Naquele ano as eleições se apresentavam acirradas e polarizadas por eleitores de Waldemar de Santi e Edinho Silva, que após ser vereador, pela primeira vez disputava a Prefeitura do Município de Araraquara. Na verdade, Edinho quebraria o conservadorismo político na cidade e a disputa protagonizou pela primeira vez, direita e esquerda. Edinho venceu.

Num dos últimos comícios, houve uma discussão e agressões entre um irmão de Douglas e uma das vítimas; no dia da eleição, primeiro de outubro, nova briga entre as partes desta feita no interior de um bar, ainda no Jardim Ieda, quando eleitores se provocaram na comemoração da vitória de Edinho nas urnas.

Dois dias depois, 03 de outubro, Douglas, hoje com 47 anos, considerado o autor dos assassinatos foi com o amigo Jamiro Lourenço, até a até a moradia de Adriano Cordeiro Pinho e Jeová de Oliveira Pinho, que na época tinham 40 e 26 anos. Eles moravam na Avenida Darci Santos Bezerra, no Ieda.

Nova discussão começou, desta feita entre quatro pessoas; Douglas, dizia estar ali para defender o seu irmão que fora vítima das agressões no bar. Ele (23 anos) e Jamiro (27 anos) durante o desentendimento, assassinaram Adriano e Jeová com tiros e golpes de facão, fugindo em seguida.
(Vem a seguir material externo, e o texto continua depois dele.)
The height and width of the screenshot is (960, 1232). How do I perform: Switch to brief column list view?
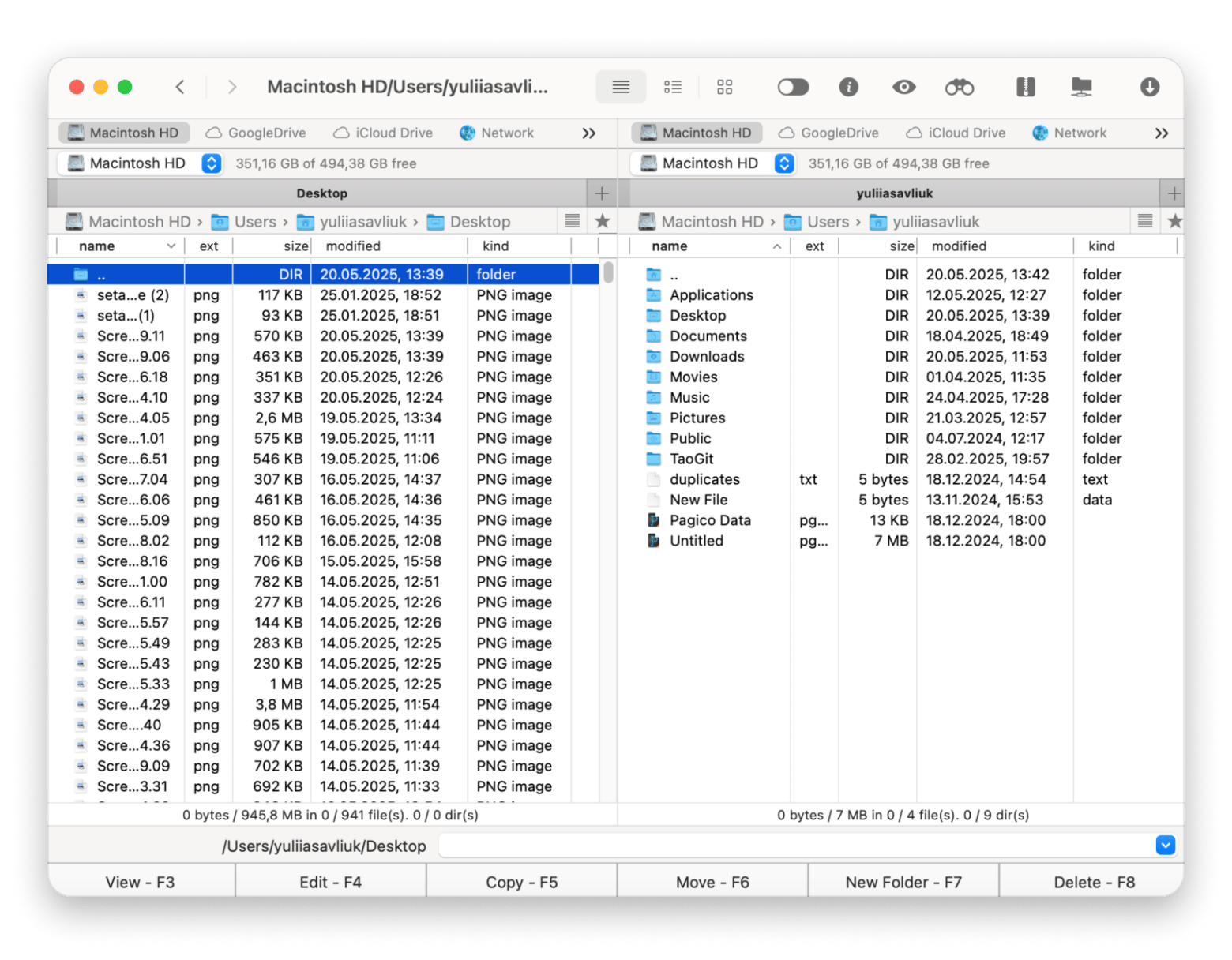click(x=673, y=87)
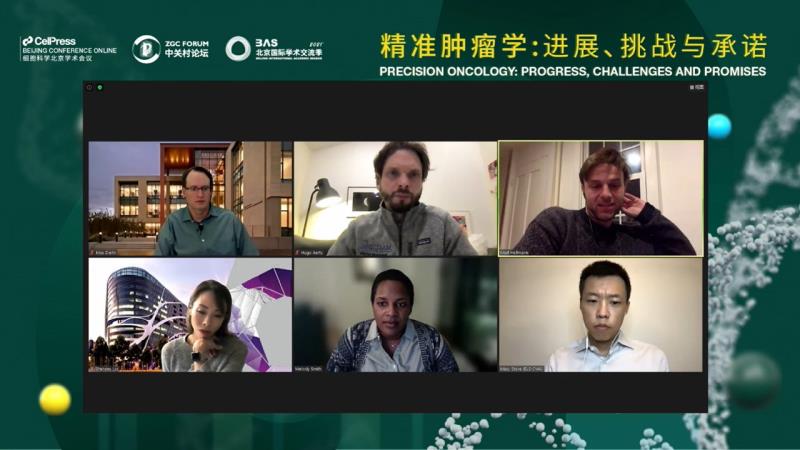Image resolution: width=800 pixels, height=450 pixels.
Task: Select the video tile of man with glasses
Action: click(190, 198)
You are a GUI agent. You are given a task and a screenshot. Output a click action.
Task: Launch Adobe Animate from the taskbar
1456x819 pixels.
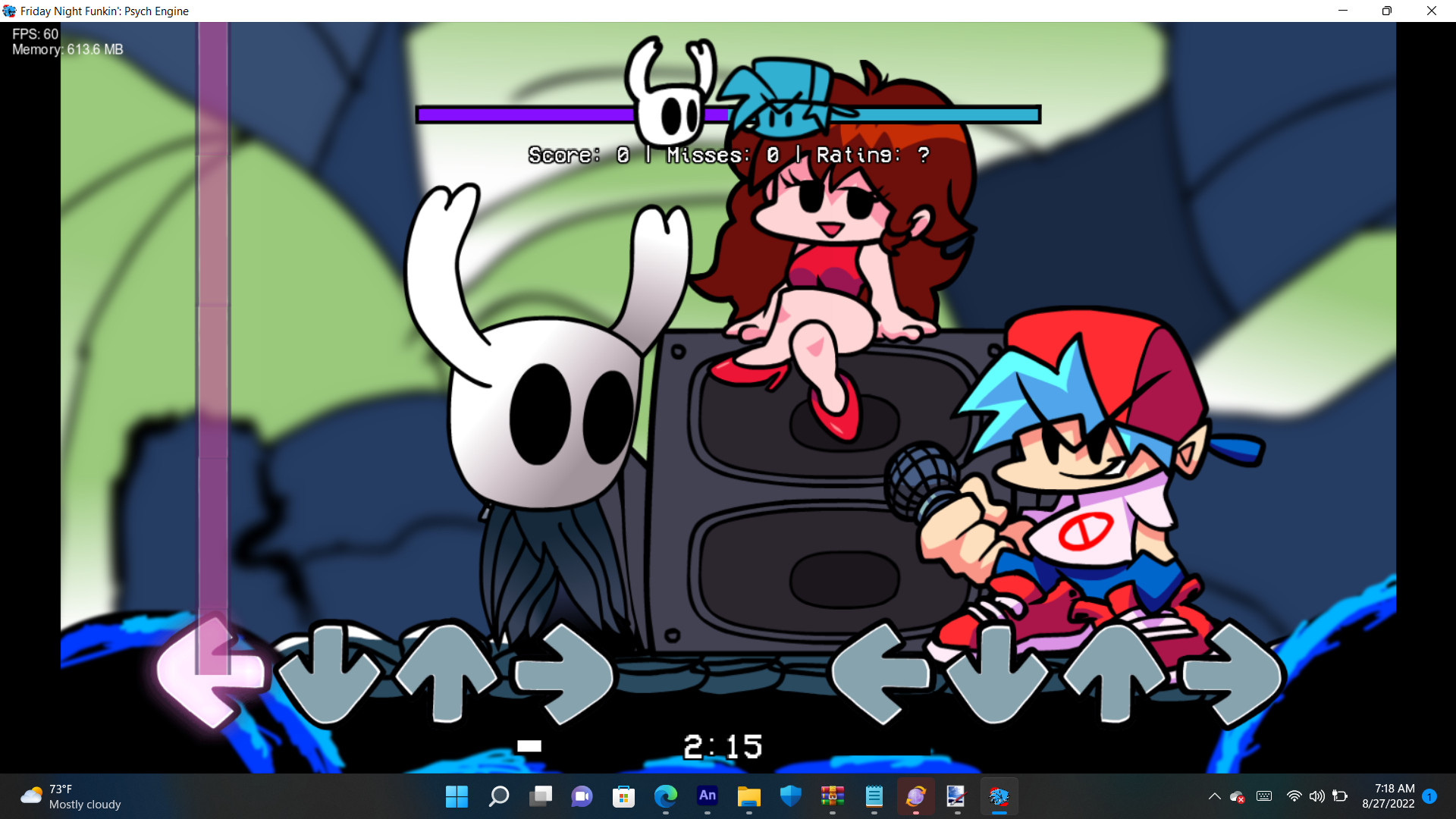(708, 797)
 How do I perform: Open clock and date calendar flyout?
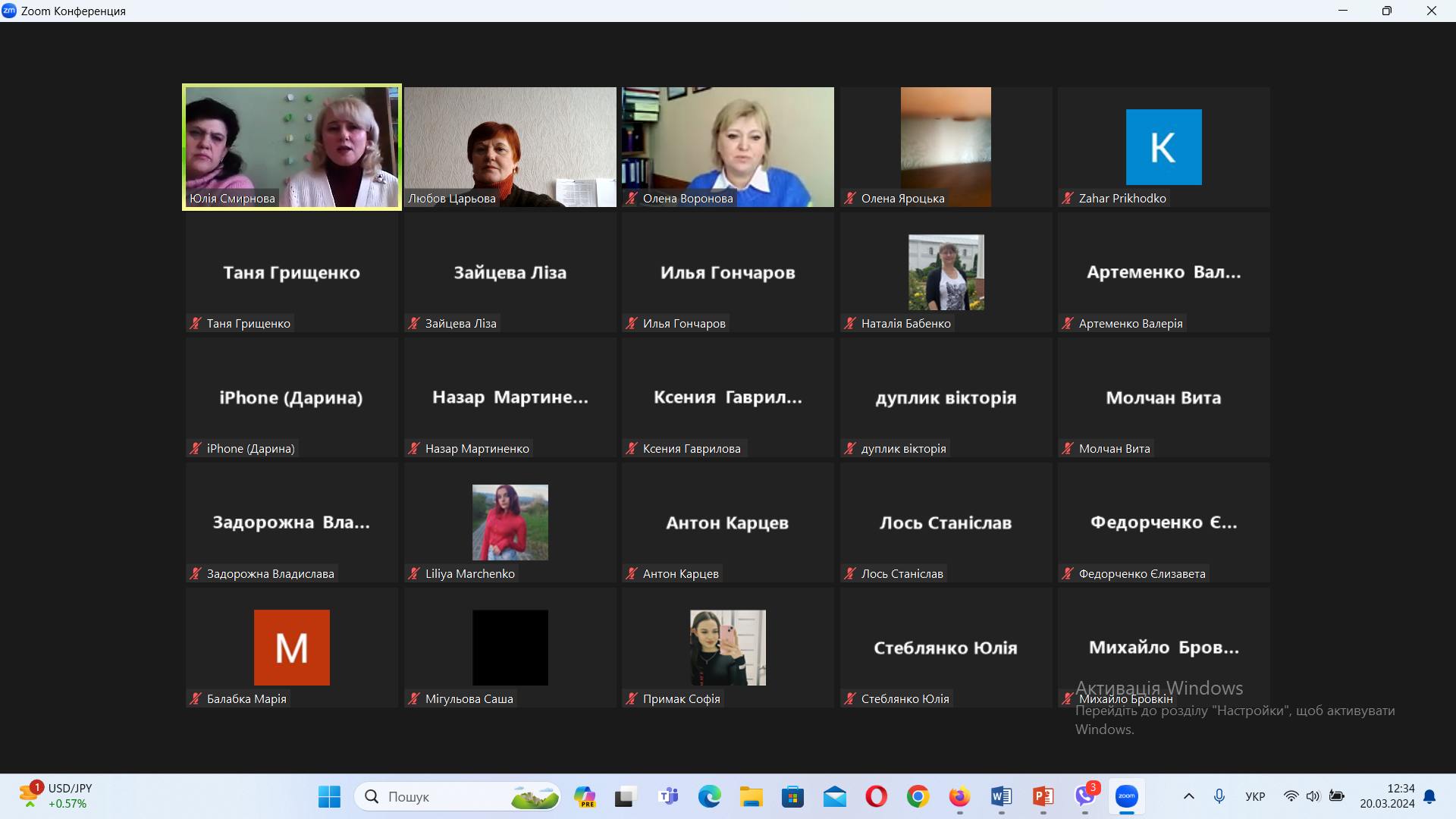(1387, 796)
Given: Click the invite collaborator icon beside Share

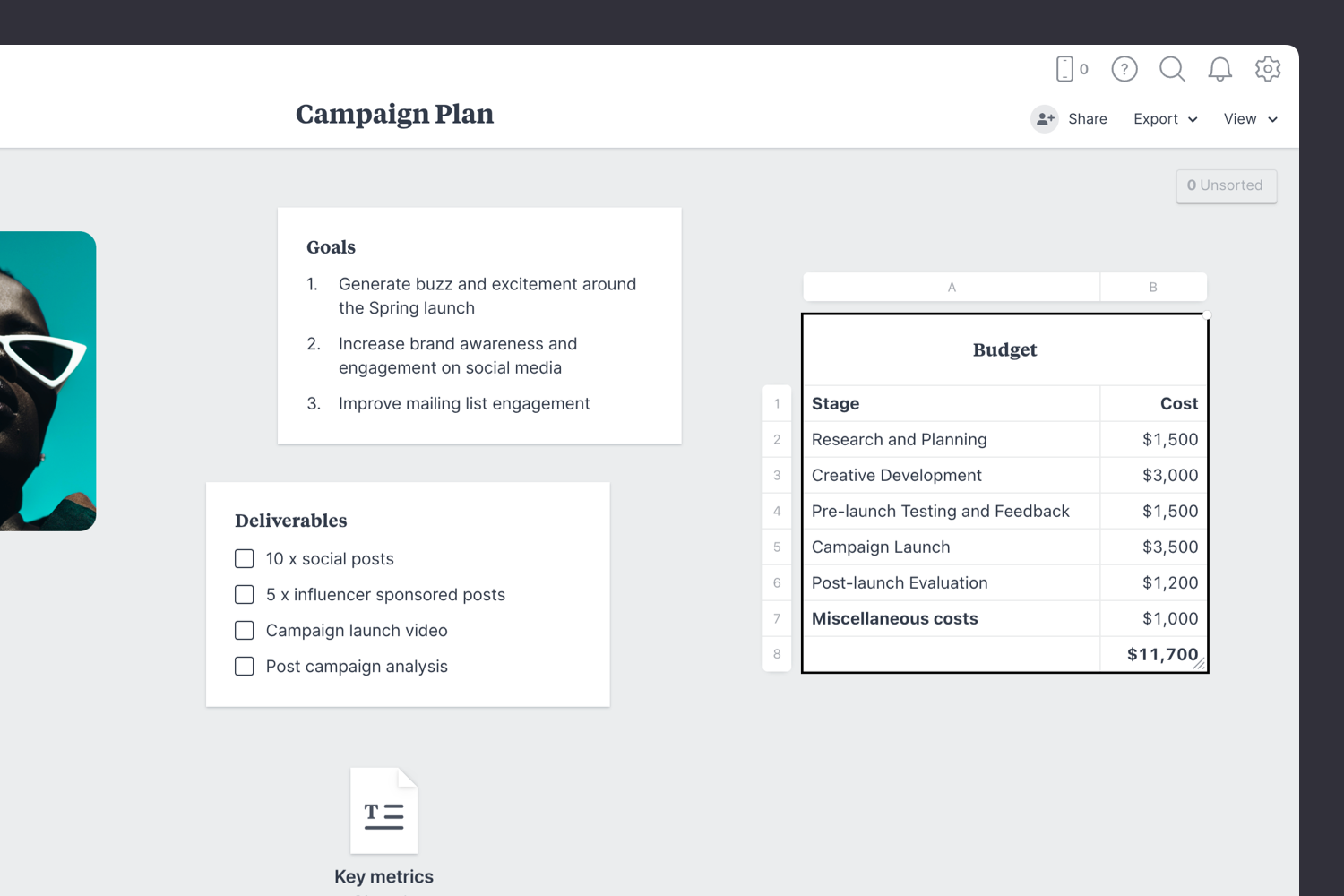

Na época, o delegado já aposentado Antônio Luiz de Andrade que dirigiu as investigações, desvendou o crime e pediu a prisão preventiva dos acusados; Jamiro foi preso quatro anos depois e Douglas fugiu para a Minas Gerais, na região de Montes Claros, com o processo que o envolvia suspenso.

Encontrado contudo, pelas autoridades policiais, 23 anos depois foi condenado pelo duplo homicídio ao cumprimento da pena imposta pela Justiça – 16 anos. Ele, em cidade mineira, acabou constituindo família, trabalhando por 17 anos como trabalhador rural no cultivo de produtos hortifrutigranjeiros.

Agora, recolhido em um presídio em Montes Claros, seu advogado Mário Sérgio Ota disse que vai recorrer da decisão, sob a alegação de que o envolvimento direto do crime foi com o irmão de Douglas: “Pelo menos vou tentar reduzir a pena anunciada”, comentou.

O seu companheiro Jamiro, participante do duplo assassinato, hoje está com 50 anos, tendo sido preso em 2004 e solto 6 anos depois após cumprir parte da pena em regime fechado. Ele voltou a cometer delitos e está cumprindo outra condenação.